Itinerario  de su Pensamiento Económico (1936-2001)

 

Ramón Rivas Aguilar

 

A  propósito   de su célebre  frase sembrar  el petróleo (1936-2026)

Hace noventa años   

“Lo peor que podríamos hacerle a Uslar es repetir como loros sus pareceres” (Ramón Piñango. “La necesidad de discutir a Uslar”, El Nacional, 15-03-2001, A-10)

 

 

 

En el novelista y cuentista venezolano (1906-2001), Arturo Uslar Pietri, el sueño de la tierra prometida,  el edén en la poética de Andrés Bello y su padre originario: el mito fundacional (Julio Miranda). Su esperanza en una riqueza minera,  producto del orden natural, finita, no renovable,  el milagro   que permitiría al   intervencionismo  estatal   echar los cimientos  de la Venezuela  Post-petrolera. La Arcadia del Caribe.

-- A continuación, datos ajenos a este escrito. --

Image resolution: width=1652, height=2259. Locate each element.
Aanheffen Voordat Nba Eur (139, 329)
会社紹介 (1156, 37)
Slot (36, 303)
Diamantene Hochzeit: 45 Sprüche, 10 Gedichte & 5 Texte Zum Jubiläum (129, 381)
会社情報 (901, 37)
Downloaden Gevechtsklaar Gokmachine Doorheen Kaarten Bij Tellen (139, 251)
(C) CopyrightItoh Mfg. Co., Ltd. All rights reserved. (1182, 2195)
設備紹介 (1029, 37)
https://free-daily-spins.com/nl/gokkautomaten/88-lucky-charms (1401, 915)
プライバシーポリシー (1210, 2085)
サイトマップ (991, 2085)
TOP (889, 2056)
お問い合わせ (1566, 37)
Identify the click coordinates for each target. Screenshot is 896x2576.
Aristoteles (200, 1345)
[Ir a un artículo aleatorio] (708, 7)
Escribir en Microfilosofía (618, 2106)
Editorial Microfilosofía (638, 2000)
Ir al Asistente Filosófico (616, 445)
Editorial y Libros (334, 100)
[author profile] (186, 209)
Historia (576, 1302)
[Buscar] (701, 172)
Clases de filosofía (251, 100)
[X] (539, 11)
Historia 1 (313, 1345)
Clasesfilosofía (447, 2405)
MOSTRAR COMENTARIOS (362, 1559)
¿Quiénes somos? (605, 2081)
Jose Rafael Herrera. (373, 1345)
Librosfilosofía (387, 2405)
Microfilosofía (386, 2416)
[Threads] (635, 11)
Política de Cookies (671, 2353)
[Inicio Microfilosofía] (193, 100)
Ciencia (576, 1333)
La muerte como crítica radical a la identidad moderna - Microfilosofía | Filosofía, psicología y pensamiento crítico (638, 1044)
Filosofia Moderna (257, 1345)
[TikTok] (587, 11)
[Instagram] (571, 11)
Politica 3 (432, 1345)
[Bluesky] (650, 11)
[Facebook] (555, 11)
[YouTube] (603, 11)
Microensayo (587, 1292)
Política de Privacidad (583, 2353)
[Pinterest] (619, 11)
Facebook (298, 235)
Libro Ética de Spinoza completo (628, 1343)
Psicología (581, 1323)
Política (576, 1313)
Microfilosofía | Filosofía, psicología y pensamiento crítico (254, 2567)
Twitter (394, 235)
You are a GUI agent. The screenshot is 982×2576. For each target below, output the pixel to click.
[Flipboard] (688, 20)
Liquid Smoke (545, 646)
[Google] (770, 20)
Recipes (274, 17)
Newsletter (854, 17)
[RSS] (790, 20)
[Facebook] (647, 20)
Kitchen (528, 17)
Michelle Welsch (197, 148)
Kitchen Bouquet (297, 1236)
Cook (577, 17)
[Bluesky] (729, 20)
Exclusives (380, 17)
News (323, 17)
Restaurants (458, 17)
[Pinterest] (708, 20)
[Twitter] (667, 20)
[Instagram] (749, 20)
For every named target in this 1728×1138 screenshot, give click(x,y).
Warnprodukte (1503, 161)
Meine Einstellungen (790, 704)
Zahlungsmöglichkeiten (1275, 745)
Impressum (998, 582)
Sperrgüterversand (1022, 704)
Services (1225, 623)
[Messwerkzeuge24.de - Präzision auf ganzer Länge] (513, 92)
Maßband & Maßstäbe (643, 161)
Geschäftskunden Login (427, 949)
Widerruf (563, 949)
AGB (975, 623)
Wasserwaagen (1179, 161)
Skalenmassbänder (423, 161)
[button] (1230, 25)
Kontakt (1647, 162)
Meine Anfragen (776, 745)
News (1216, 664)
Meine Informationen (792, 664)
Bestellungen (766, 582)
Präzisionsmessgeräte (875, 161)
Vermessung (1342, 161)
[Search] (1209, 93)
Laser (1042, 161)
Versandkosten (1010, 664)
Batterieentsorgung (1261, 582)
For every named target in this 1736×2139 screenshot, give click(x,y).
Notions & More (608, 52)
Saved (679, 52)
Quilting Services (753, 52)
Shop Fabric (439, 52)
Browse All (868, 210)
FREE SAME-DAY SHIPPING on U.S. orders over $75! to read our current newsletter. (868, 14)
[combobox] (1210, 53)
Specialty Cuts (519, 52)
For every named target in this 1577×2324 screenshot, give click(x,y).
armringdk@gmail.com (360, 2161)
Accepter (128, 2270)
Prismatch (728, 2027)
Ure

Dicho de otra manera, Sembrar  el  Petróleo,  su padre intelectual, Arturo Uslar Pietri, (1936), el motor de la creación  de la Venezuela agraria. Una frase histórica,  en una nación que vive de las frases,   como la de   Sembrar el petróleo,  una creencia  que arraigó  en el ánima  tanto de gobernantes como gobernados. Es decir, Sembrar el petróleo,  una frase histórica, que  apareció publicada por primera vez, en el   editorial  del periódico  Ahora,   el 14 de julio de 1936, hace 90 años.  Un  alerta a una  Venezuela que  iría al desastre histórico, a una hecatombe,  a una catástrofe,  como resultado  de una riqueza, como el petróleo,  finita y  que se podría agotar en cualquier momento.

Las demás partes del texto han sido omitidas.